All the domains that will be used in the framework developed in this article – including ${\mathbb{I}}{[{-}K,K]^n}$ , ${\mathbb{K}}{[{-}K,K]^n}$ , and ${\mathbb{C}}{[{-}K,K]^n}$ – are bounded-complete, and they are core-compact under their respective Scott topologies. Furthermore, the space $[{-}K,K]^n$ under the Euclidean topology is core-compact. For more on core-compact spaces, the interested reader may refer to, e.g., Gierz et al. (1980, Chapter II) and Goubault-Larrecq (2013, Chapter 5).
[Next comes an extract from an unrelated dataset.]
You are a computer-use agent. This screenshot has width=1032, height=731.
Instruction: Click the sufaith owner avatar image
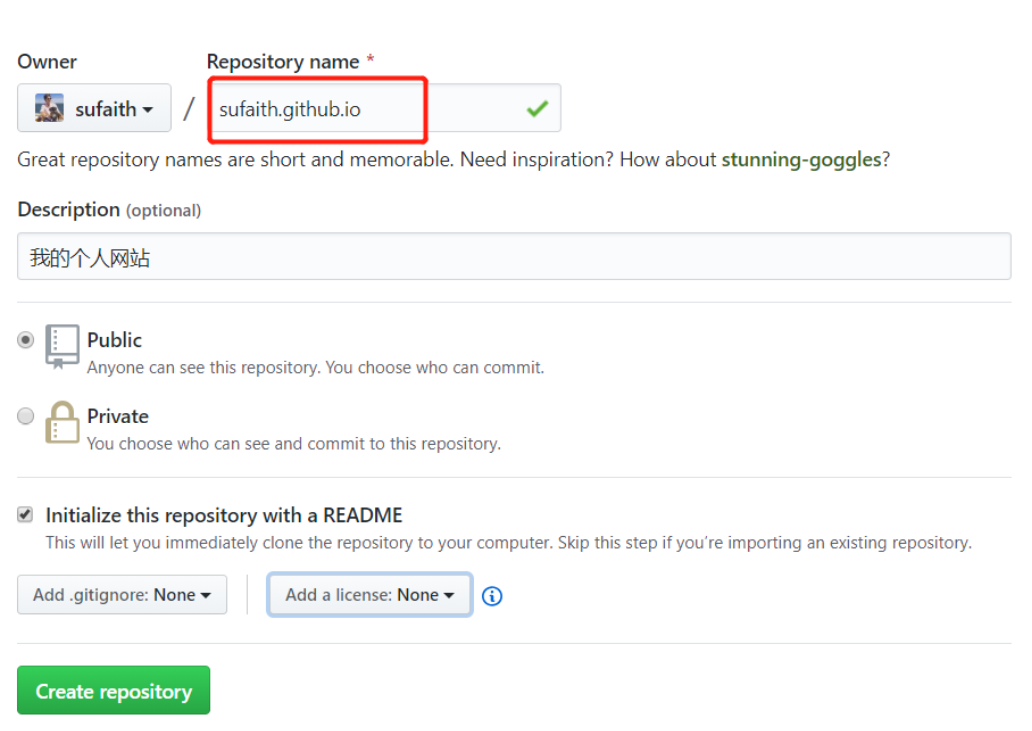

Throughout this article, by an interval function over a set X we mean a function $f: X \to {\mathbb{I}}{\mathbb{R}}^n_\bot$ for some $n \geq 1$ . For any set $X \subseteq {\mathbb{R}}^n$ , we let $D^{(0)}(X)$ denote the continuous domain of interval functions $X \Rightarrow {\mathbb{I}}{\mathbb{R}}_\bot$ . Each function in $D^{(0)}(X)$ is Euclidean-Scott-continuous, i.e., continuous with respect to the Euclidean topology on X and Scott topology on ${\mathbb{I}}{\mathbb{R}}_\bot$ . The functions in $D^{(0)}(X)$ have a useful characterization in terms of semi-continuity. Recall that, if X is any topological space, then:

• $f: X \to {\mathbb{R}}$ is said to be upper semi-continuous at $x_0 \in X$ iff, for every $y > f(x_0)$ , there exists a neighborhood U of $x_0$ (in the topology of X) such that $\forall x \in U: f(x) < y$ .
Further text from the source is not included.